The bartender was a bald man in his early 40’s. His ears were pointy and seemed to take away all the attention from his round face. He wore a white cap. He eased the drinks into people’s hands just as easily as they welcomed him into their conversations. He was just the right kind of friendly for a bartender. He wouldn’t pry, he pretended not to see tears when there were tears and he smiled. A lot. I kept watching him over my copy of the Dorian Gray every now and then. I watched him serve drinks to a couple, a gang of noisy boys and a middle aged woman sitting alone. He chatted with them all. When he wasn’t serving, his eyes were fixed on the game and the clock. Was he waiting too?
I was just nervous and he was my distraction. I didn’t want her to know I was nervous. I didn’t want her to know I almost broke my ankle trying to get here in a hurry even though there was plenty of time. To calm myself down, I had downed a bottle of wine at home and read Barthes’ ‘A lover’s discourse’, the chapter on waiting, especially, over and over again.
“There is a scenography of waiting: I organize it, manipulate it, cut out a portion of time in which I shall mime the loss of the loved object and provoke all the effects of a minor mourning. This is then acted out as a play”
The lover’s fatal identity is precisely: I am the one who waits
I would have been calmer had I dragged the book along to the bar. But I didn’t want her to think I had been obsessing over love for months now so I picked something neutral. Dorian gray seemed neutral. I have no idea what Dorian gray was about. Midway between waiting and assuming she is going to look at what I was reading, I wondered if The picture of Dorian Gray was the story of some painter named Dorian who is miserable because his lover married some rich guy. I freaked out because my hypothesis seemed believable. Under these tiring circumstances, I did what anybody sane with a smartphone would do. I looked up the Wikipedia entry for the goddamn book. It was a long entry so I skipped to the end. Some kind of tragedy it seemed like but I would do anything to not get caught reading ‘Lover’s Discourse’ today.

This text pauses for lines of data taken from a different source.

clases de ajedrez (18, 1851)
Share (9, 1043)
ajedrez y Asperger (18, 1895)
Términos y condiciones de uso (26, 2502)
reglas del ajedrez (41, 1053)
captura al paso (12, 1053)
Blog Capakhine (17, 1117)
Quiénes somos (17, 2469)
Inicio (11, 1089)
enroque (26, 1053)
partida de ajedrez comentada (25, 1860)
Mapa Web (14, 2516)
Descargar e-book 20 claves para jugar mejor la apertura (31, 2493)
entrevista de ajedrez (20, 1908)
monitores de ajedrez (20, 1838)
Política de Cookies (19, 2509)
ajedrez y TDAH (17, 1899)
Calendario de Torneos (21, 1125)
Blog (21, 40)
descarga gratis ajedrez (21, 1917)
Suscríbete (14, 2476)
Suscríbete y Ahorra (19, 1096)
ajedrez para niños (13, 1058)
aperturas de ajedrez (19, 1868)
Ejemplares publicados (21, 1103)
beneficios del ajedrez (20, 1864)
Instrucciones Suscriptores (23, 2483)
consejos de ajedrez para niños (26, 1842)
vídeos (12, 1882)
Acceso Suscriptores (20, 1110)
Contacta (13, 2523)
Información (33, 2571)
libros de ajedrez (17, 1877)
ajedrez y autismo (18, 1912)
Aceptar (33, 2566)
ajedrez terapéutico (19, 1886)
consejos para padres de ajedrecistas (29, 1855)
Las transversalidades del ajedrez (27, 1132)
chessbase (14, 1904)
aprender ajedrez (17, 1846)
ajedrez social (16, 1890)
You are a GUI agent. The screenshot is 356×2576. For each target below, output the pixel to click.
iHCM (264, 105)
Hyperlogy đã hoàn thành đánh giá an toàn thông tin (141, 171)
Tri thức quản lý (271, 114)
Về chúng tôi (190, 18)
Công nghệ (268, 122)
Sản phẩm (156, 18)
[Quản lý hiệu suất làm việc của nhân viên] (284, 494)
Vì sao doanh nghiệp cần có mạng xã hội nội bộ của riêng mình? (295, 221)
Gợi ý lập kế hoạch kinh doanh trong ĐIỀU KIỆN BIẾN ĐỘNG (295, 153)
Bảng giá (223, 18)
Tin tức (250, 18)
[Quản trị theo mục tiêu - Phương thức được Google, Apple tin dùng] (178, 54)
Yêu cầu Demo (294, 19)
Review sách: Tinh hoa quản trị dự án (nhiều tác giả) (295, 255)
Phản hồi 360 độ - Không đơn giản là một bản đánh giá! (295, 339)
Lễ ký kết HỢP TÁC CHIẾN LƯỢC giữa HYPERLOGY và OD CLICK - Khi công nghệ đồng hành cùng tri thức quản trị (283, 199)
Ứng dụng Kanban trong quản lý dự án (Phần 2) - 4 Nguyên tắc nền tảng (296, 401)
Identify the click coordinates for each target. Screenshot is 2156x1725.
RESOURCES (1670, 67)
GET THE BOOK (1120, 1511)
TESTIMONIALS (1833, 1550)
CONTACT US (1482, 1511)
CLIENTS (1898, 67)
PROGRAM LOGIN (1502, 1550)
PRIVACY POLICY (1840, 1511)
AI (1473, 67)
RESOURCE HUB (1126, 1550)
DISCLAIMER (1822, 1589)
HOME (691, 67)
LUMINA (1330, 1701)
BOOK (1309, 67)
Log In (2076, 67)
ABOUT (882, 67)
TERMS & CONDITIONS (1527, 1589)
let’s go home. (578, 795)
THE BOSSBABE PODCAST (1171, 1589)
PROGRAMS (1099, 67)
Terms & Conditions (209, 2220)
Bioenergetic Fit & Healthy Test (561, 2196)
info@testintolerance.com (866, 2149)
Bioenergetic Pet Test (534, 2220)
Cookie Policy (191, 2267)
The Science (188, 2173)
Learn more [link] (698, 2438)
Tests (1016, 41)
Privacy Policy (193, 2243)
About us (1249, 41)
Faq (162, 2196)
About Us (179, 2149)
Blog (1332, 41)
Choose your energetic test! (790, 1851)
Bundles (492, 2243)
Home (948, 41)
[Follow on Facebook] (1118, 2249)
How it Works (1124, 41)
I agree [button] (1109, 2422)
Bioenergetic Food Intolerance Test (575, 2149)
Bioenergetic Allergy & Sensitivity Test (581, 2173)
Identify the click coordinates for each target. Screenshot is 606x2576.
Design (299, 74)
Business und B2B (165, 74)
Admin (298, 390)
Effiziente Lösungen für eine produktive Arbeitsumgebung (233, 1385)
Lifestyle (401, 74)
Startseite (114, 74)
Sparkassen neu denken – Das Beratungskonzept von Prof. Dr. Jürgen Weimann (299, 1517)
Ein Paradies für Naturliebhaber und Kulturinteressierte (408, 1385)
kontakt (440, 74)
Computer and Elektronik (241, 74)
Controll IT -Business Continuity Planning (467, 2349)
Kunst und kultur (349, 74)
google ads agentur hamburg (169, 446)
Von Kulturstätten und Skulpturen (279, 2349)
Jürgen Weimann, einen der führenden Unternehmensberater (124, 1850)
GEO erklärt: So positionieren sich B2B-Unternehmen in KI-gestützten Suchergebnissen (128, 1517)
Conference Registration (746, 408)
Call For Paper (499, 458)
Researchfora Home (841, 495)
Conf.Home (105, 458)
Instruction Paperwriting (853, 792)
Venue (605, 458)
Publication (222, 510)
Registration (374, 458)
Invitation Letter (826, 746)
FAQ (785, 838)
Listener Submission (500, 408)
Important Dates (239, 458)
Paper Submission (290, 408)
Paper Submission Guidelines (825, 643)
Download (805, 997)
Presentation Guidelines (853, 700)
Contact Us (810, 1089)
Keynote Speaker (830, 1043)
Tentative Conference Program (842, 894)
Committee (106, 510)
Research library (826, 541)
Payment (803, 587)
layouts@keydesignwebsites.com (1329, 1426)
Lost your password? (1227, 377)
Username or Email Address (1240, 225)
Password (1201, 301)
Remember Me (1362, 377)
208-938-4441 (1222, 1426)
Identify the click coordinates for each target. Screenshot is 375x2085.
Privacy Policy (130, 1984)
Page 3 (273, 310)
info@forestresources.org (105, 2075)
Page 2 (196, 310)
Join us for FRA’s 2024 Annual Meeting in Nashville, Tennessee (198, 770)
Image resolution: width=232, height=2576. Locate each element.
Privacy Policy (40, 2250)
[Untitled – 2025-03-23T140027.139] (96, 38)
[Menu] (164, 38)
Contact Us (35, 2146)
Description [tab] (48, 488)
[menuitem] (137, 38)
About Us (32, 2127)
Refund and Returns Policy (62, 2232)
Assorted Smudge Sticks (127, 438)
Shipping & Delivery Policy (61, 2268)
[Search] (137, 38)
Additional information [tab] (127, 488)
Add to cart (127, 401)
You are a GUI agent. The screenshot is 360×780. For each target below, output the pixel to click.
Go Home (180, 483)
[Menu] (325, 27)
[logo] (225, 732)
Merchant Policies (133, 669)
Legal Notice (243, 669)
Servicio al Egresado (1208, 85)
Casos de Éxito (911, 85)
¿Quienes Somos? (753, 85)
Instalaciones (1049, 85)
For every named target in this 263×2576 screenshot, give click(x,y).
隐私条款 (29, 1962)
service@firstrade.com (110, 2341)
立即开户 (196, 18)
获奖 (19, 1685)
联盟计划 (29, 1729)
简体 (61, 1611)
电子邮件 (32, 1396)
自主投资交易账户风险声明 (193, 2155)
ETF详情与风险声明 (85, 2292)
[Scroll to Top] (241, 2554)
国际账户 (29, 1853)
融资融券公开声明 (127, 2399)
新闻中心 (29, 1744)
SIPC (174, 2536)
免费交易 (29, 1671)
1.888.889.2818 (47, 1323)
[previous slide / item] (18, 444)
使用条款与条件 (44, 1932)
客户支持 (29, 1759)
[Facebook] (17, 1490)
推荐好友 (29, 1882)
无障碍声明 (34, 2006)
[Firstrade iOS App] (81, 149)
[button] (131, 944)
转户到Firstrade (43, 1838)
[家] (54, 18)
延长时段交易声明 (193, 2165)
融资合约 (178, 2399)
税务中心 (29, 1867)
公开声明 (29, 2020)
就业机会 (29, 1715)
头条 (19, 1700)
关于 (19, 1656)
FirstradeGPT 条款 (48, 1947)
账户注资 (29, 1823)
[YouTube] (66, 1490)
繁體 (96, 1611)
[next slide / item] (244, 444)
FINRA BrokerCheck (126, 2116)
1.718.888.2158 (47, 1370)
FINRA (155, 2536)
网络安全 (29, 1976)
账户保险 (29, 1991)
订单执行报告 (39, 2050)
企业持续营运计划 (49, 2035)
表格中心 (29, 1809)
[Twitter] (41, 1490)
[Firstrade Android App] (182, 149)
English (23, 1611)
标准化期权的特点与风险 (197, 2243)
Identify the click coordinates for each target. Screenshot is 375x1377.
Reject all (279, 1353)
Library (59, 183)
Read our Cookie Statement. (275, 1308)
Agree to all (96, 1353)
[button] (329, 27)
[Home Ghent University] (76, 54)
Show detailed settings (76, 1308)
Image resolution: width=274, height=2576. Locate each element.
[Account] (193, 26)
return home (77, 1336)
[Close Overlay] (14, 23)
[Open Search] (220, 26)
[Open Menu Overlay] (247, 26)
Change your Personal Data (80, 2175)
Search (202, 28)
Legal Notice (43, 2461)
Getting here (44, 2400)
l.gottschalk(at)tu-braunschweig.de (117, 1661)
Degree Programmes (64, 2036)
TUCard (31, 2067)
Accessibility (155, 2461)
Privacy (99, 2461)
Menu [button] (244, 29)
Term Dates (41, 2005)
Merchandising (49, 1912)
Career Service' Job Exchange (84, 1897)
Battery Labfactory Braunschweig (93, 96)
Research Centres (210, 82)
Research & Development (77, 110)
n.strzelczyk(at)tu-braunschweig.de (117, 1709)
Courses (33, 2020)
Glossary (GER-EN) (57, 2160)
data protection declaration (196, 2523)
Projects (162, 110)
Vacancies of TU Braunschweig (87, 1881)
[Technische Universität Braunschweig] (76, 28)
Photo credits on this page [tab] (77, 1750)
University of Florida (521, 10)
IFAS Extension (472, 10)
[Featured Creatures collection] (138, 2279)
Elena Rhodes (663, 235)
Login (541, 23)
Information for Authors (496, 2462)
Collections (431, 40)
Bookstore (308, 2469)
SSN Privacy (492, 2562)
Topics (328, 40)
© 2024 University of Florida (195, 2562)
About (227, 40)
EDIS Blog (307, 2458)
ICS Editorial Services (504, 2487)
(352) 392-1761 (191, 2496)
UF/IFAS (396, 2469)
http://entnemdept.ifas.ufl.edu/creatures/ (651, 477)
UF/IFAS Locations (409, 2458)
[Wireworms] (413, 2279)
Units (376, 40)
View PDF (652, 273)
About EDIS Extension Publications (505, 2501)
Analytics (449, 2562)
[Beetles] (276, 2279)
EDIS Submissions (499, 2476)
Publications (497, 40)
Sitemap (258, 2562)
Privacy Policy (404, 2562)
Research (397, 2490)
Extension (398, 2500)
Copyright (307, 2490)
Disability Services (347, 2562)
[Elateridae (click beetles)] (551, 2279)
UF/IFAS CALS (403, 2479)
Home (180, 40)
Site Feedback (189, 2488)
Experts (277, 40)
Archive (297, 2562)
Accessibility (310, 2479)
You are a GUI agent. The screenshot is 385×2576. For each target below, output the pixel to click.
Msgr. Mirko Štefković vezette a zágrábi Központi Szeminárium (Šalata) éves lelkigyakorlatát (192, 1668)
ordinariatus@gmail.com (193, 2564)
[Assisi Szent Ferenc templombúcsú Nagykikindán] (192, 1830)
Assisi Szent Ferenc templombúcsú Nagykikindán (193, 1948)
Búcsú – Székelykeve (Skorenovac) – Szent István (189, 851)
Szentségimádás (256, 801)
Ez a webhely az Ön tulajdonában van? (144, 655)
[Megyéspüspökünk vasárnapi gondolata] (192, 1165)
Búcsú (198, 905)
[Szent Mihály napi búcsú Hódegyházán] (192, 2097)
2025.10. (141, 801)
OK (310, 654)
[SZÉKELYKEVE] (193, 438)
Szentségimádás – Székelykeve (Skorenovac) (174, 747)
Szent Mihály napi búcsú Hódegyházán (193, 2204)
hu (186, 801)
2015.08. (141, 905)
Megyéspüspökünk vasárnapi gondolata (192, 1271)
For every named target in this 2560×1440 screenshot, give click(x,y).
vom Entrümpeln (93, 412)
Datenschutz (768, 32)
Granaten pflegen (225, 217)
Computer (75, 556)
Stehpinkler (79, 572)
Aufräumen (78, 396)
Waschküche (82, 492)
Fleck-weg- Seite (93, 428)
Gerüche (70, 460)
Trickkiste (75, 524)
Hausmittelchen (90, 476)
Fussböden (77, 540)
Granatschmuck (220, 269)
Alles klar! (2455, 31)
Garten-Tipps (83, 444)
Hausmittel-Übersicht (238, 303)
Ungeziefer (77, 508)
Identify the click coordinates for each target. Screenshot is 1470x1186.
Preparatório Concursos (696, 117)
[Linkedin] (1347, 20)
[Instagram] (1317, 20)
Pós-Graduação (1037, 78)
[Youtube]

I waited. And I waited. We had agreed to meet at this bar, the very one that we frequented a lot as lovers in the months of May, June and July. After she left, I just couldn’t come here anymore. The last time we were here, we sat in the booth and drank all evening. She was wearing a white blouse and an olive green skirt. Whenever I sketch this, I never change the colors.
I looked at the clock again. It was 2:00. A full hour had passed after the agreed time. My restlessness was growing so I walked towards the entrance and turned. This was where she would see me from soon as she entered. I went back to my seat and positioned an angle that wouldn’t let her see my face. I rehearsed everything, even the way she would walk up to me, put her hand on my shoulder and the way my face would look, having been caught unaware because I was so absorbed in my book.
2:15: She hadn’t come yet. I went back to the telephone call she had made earlier in the day. I tried to recollect if she had really said 1:00 at the bar. It seemed natural not to ask which bar. I had started to rearrange my miseries when from the corner of my eye, I saw a blotch of red take a seat by the bartender. It was her. And she wasn’t alone. She was with a man and it didn’t look like a formal meeting. We looked at each other for 5 seconds and unknowingly I had pushed my gaze towards the man she was with, as if to ask ‘Who the hell is that’?
She didn’t say. And I could never find out. After 30 minutes of waiting a different kind of wait, one that was new in both measure and pain, they left.